ECLI:NL:CBB:2023:253
College van Beroep voor het bedrijfsleven
- Eerste aanleg - enkelvoudig
- Rechtspraak.nl
Beoordeling van de subsidiehoogte voor dansscholen onder de Regeling subsidie financiering vaste lasten MKB COVID-19
In deze uitspraak van het College van Beroep voor het bedrijfsleven op 23 mei 2023, zaaknummer 22/569, werd de hoogte van de subsidie vastgesteld voor een dansschool die een beroep deed op de Regeling subsidie financiering vaste lasten MKB COVID-19 (TVL). De minister van Economische Zaken en Klimaat had eerder de subsidie voor de periode juni tot en met september 2020 vastgesteld op € 3.389,34. De dansschool, aangeduid als [naam], voerde aan dat de minister ten onrechte was uitgegaan van een forfaitair percentage vaste lasten van 18%, terwijl zij stelde dat haar werkelijke percentage veel hoger lag en vergelijkbaar was met dat van sportscholen, waarvoor een percentage van 34% geldt. De dansschool betoogde dat deze keuze in strijd was met het evenredigheids- en gelijkheidsbeginsel.
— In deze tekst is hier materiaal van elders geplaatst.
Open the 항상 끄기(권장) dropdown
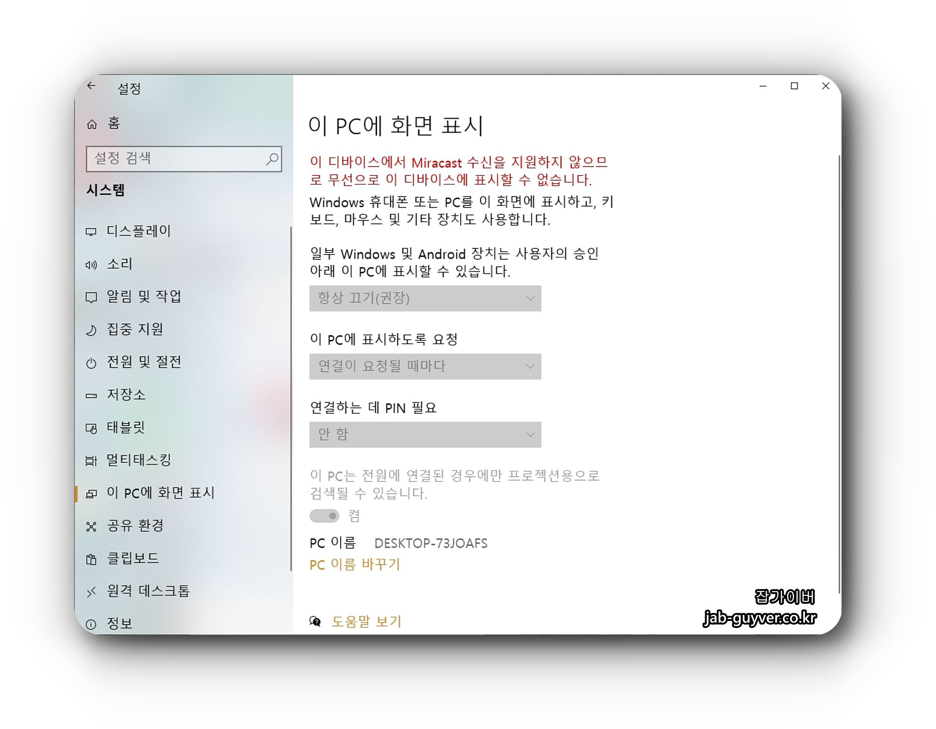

De minister verdedigde zijn besluit door te stellen dat de hoogte van de subsidie was berekend op basis van gegevens van het CBS op brancheniveau, en dat het belang van uitvoerbaarheid en beperking van administratieve lasten zwaarder woog dan de verschillen tussen ondernemingen binnen sectoren. Het College oordeelde dat de minister bij de berekening van de subsidie terecht was uitgegaan van het forfaitaire percentage van 18% en dat er geen strijd was met het evenredigheidsbeginsel, aangezien de regeling was ontworpen om administratieve lasten te beperken. Ook het beroep op het gelijkheidsbeginsel werd verworpen, omdat de dansschool niet vergelijkbaar was met de sportscholen op basis van de SBI-code.
Uiteindelijk verklaarde het College het beroep van de dansschool ongegrond, en bevestigde de minister in zijn besluit om de subsidie op het vastgestelde bedrag te handhaven. De uitspraak benadrukt de noodzaak van een evenwicht tussen uitvoerbaarheid van subsidies en de werkelijke kostenstructuren van ondernemingen.